MCP DuckDB Geospatial Data Server

A Model Context Protocol (MCP) server that provides SQL query access to large-scale geospatial datasets stored in S3. Built with DuckDB for high-performance analytics on H3-indexed environmental, biodiversity, and geospatial data.

Quick Start

Add the hosted MCP endpoint to your LLM client.

Using VSCode

create a .vscode/mcp.json like this: (as in this repo)

{
	"servers": {
		"duckdb-geo": {
			"url": "https://duckdb-mcp.nrp-nautilus.io/mcp"
		}
	}
}

Ask your chat client a question and it should answer by querying the database in SQL:

Using Claude Code (Desktop)

Add to your Claude Desktop configuration file:

macOS: ~/Library/Application Support/Claude/claude_desktop_config.json
Windows: %APPDATA%\Claude\claude_desktop_config.json
Linux: ~/.config/Claude/claude_desktop_config.json

{
  "mcpServers": {
    "duckdb-geo": {
      "url": "https://duckdb-mcp.nrp-nautilus.io/mcp"
    }
  }
}

After adding the configuration, restart Claude Desktop.

Features

Zero-Configuration SQL Access: Query petabytes of geospatial data without database setup
H3 Geospatial Indexing: Efficient spatial operations using Uber's H3 hexagonal grid system
Isolated Execution: Each query runs in a fresh DuckDB instance for security
Stateless HTTP Mode: Fully horizontally scalable for cloud deployment
Rich Dataset Catalog: Access to 10+ curated environmental and biodiversity datasets
MCP Resources & Prompts: Browse datasets and get query guidance through MCP protocol

Available Datasets

The example configuration provides access to the following datasets via S3:

GLWD - Global Lakes and Wetlands Database
Vulnerable Carbon - Conservation International carbon vulnerability data
NCP - Nature Contributions to People biodiversity scores
Countries & Regions - Global administrative boundaries (Overture Maps)
WDPA - World Database on Protected Areas
Ramsar Sites - Wetlands of International Importance
HydroBASINS - Global watershed boundaries (levels 3-6)
iNaturalist - Species occurrence range maps
Corruption Index 2024 - Transparency International data

See datasets.md for detailed schema information. This file is consumed directly by the LLM, additional datasets can be added by describing them here.

Local Development

You can also run the server locally

Or install dependencies and run directly:

pip install -r requirements.txt
python server.py

You can now connect to the server over localhost (note http not https here), e.g. in VSCode:

{
	"servers": {
			"duckdb-geo": {
			"url": "http://localhost:8000/mcp"
		},
	}
}

You can adjust the datasets and instructions to the LLM in the corresponding .md files (e.g. datasets.md). You will need to adjust query-setup.md to run the server locally, as it uses endpoint and thread count that only work from inside our k8s cluster.
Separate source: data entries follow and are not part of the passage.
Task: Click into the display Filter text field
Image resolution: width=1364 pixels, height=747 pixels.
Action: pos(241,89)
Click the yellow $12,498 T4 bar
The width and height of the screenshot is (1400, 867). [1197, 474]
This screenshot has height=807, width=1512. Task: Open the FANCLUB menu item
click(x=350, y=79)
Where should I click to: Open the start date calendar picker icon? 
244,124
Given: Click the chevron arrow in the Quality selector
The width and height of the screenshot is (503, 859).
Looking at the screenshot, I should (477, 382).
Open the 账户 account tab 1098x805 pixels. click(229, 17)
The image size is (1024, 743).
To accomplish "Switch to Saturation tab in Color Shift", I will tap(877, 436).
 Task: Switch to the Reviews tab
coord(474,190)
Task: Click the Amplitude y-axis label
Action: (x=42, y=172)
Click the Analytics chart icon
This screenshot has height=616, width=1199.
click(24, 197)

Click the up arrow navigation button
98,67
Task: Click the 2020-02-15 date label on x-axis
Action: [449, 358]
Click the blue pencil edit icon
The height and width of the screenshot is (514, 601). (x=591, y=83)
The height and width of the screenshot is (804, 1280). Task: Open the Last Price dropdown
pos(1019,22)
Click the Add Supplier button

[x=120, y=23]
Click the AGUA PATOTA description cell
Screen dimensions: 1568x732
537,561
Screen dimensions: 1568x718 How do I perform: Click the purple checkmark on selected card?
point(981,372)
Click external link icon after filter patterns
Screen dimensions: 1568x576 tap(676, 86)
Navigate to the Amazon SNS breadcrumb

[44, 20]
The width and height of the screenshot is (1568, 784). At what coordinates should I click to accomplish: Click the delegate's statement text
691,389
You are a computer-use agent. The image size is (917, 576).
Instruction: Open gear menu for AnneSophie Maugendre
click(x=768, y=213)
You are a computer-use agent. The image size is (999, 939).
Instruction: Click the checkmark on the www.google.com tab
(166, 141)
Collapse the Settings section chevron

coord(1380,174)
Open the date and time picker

Running locally means your local CPU+network resources will be used for the computation, which will likely be much slower than the hosted k8s endpoint.

Architecture

We have a fully-hosted version

Core Components

server.py - Main MCP server with FastMCP framework
stac.py - STAC catalog integration for dynamic dataset discovery
datasets.md - Dataset catalog and schema documentation
query-setup.md - Required DuckDB configuration for all queries
query-optimization.md - Performance optimization guidelines
h3-guide.md - H3 geospatial operations reference

Key Design Patterns

Prompt Engineering: Injects strict SQL rules into tool descriptions to guide LLM behavior
Isolation Engine: Each query gets a fresh DuckDB connection for security
Context Injection: Documentation is embedded into MCP resources and tool descriptions
Partition Pruning: Uses H3 resolution columns (h0) for efficient S3 reads

Kubernetes Deployment

Deploy to Kubernetes using the provided manifests:

kubectl apply -f k8s/deployment.yaml
kubectl apply -f k8s/service.yaml
kubectl apply -f k8s/ingress.yaml

The deployment:

Runs 2 replicas for high availability
Allocates 16GB memory per pod for large queries
Uses uv for fast dependency installation
Includes readiness probes for safe rollouts

MCP Protocol Features

Tools

query(sql_query) - Execute DuckDB SQL with embedded optimization rules

Resources

NOTE: Some MCP clients, like in VSCode, do not recognize "resources" and "prompts". Newer clients (Claude code, Continue.dev, Antigravity do)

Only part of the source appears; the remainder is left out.